La “troisième voie” européenne ? Sur la conférence prononcée par Elizabeth Roudinesco à l’ENS

Elisabeth Roudinesco lors de la conférence donnée à l’ENS. © Lola Salem / Groupe d’Études Géopolitiques

Sur la conférence prononcée par Elisabeth Roudinesco le 22 mars à l’École normale supérieure de la rue d’Ulm, dans le cadre du cycle « Une certaine idée de l’Europe », proposé par le Groupe d’études géopolitiques.


« Un bonheur tragique » – c’est par cette formule, à trop aisément qualifier d’oxymore, qu’Elisabeth Roudinesco résumait son « idée de l’Europe » le 22 mars à l’ENS. Lors de la deuxième conférence du cycle « Une certaine idée de l’Europe », l’historienne de la psychanalyse tenta d’extraire l’essence d’un inconscient européen, par lequel bien des choses ont enfanté leur contraire. A propos, elle parla de bonheur et de tragédie. Le bonheur comme révolution de l’intime, phénomène urbain du 19ème siècle européen. La tragédie comme art et comme pulsion, de destruction et de mort. Deux « états » qui, liés fatalement, inscrivent une continuité dans l’histoire récente du continent. Comme si la recherche d’un bonheur collectif européen était chaque fois vouée à l’hubris. On songe à la phrase d’Albert Camus : « Bonheur tragique. Et quand il cesse d’être tragique c’est autre chose et l’être se jette à nouveau à la recherche du tragique ». Prise en étau entre « le cauchemar de Bruxelles » et le populisme identitaire, l’Europe d’aujourd’hui doit s’extirper d’un péril qui allie nostalgies de l’hier et angoisses de demain.
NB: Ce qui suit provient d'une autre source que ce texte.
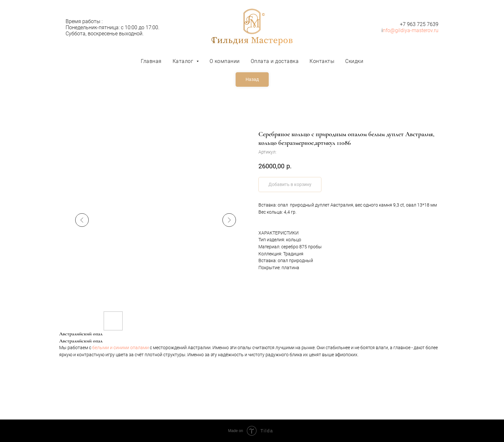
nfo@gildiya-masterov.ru (410, 30)
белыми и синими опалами (121, 348)
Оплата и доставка (275, 61)
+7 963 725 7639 (419, 24)
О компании (225, 61)
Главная (151, 61)
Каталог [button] (184, 61)
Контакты (322, 61)
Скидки (354, 61)
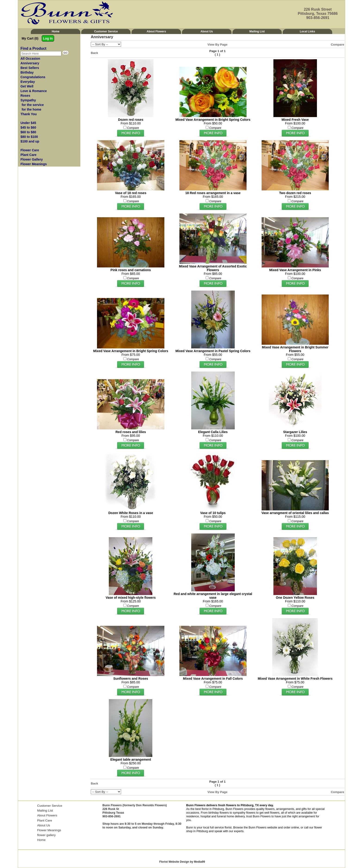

Le chemin peut être celui d’une « troisième voie », touchant un équilibre entre le désir d’affirmation des États nations et l’idée commune qu’ils se feront de l’Europe.

Bruxelles contre Populismes

Elisabeth Roudinesco lors de la conférence donnée à l’ENS. © Lola Salem / Groupe d’Études Géopolitiques

En face de ce qu’elle décrit comme une « Europe de cauchemar sortie des directives de Bruxelles », Elisabeth Roudinesco affirme que la vague « populiste » qui traverse le continent n’est pas, à proprement dit, anti-européenne. Elle arrive avec la même puissance qu’un refoulement, contre la dégénérescence de l’Europe telle qu’elle va et qui nous rattrape fatalement : « l’Europe du marché strictement financière, anonyme, vouée aux facettes d’une perte d’identité, d’une dissolution des frontières, d’une exploitation sauvage des pauvres par les riches et d’une expropriation par un capitalisme fou de toutes les cultures traditionnelles ». Mais, si cette Europe là est coupable de favoriser la naissance de théories dangereuses et angoissantes comme celle du « grand remplacement », le populisme identitaire qui s’en nourrit ne serait pas non plus en reste. Elisabeth Roudinesco les renvoie, l’un et l’autre, dos à dos. Le populisme identitaire n’est pas, selon Roudinesco, une vraie révolte populaire. Il porte en lui les marques d’une dérive similaire à celle du mouvement qu’il combat, soit l’uniformisation véhiculée par la radicalité de vues simplistes. Ce populisme qui substitue le « peuple » à l’individu, la « foule » aux élites et aux institutions intermédiaires, est celui de l’anti-intellectualisme. Nourri de contradictions et d’angoisses, il déferle en « masse » sur les réseaux sociaux et se réclame d’une démocratie « directe », tout en plébiscitant une figure du chef.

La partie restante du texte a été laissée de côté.